Impact of HER2 expression level

To examine the HER2 expression level threshold required for successful PRS-343-induced T cell

costimulation, the assay was performed with a panel of cell lines of variable HER2-positivity

(Table S1). The HER2 cell surface expression level was determined by quantitative FACS and is

reported as the specific anti-HER2-antibody binding capacity (sABC). For the purpose of

comparison, HER2 expression was normalized relative to a reference cell line, SK-BR-3. The

cancer cell lines selected represent a wide range of HER2 expression levels ranging from

approximately 1% to 200% of the reference value. In contrast, cell lines from healthy tissues

express HER2 at a much lower and more confined level, with relative HER2 expression around 1

% of HER2 expression on SK-BR-3 (Table S1). These cancer- and healthy tissue-derived cell

lines were then applied in the previously described costimulatory T cell activation assay to

identify a potential HER2 threshold required for T cell costimulation.

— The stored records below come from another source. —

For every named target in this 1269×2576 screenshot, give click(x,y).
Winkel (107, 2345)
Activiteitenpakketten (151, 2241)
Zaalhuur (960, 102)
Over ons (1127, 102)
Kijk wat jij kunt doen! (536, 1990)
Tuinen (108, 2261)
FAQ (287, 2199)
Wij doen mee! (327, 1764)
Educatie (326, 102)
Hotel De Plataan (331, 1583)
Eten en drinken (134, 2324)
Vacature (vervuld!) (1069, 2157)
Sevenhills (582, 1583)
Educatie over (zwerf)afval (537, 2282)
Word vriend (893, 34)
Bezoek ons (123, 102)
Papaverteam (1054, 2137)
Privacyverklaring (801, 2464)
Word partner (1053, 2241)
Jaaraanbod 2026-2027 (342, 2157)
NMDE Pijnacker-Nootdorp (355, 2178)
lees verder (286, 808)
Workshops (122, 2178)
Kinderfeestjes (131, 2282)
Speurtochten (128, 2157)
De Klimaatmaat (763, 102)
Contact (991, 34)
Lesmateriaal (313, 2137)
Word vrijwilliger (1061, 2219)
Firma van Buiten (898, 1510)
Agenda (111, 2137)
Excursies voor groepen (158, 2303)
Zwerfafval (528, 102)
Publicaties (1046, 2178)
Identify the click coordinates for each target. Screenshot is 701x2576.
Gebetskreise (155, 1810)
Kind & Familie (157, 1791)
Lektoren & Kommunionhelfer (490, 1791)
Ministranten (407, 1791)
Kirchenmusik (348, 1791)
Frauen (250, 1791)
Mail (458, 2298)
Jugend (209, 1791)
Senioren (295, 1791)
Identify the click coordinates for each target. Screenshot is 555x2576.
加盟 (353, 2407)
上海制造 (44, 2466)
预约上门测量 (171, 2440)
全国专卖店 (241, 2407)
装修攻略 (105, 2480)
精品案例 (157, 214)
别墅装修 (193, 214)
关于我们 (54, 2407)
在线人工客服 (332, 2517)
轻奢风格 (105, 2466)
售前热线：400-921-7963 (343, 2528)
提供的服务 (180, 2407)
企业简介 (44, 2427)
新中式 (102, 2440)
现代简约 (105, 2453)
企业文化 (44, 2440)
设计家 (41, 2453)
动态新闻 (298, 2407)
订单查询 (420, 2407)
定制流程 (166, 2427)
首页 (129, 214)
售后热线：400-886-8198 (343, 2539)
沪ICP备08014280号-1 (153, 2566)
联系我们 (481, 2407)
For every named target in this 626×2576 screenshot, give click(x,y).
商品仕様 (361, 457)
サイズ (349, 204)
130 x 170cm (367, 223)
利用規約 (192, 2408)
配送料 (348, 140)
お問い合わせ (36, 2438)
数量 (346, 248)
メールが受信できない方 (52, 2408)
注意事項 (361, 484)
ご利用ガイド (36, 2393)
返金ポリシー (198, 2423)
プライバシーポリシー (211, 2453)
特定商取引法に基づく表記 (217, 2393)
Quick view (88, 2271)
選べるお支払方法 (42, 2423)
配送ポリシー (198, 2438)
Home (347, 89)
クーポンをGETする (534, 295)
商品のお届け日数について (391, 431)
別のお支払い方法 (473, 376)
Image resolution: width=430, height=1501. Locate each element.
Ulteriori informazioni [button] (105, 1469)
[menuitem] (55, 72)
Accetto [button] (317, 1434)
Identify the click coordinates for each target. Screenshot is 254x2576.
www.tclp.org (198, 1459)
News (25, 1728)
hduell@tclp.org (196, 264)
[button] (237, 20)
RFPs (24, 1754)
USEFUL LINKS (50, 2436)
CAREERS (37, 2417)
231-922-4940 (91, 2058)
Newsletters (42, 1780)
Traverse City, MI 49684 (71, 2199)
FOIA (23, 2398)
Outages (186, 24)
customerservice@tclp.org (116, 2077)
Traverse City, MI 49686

A selection of experimental results based on IL2 as the readout and utilizing tumor cell lines and

primary cell types is shown in Figure 3. These data confirm that IL2 secretion strongly correlates

with HER2 expression. Assessing the maximum level of IL2 secretion compared to control, we

show that cancer cells with a high level of HER2 induced significantly increased IL2 secretion.

For cell lines described as having a more intermediate level of HER2 (e.g. MCF-7 or MKN-45),

we could also observe significantly increased IL2 secretion in a proportion of the donors tested.

Both the cancer cell lines expressing basal levels of HER2 (such as Bx-PC-3 or MDA-MB-231)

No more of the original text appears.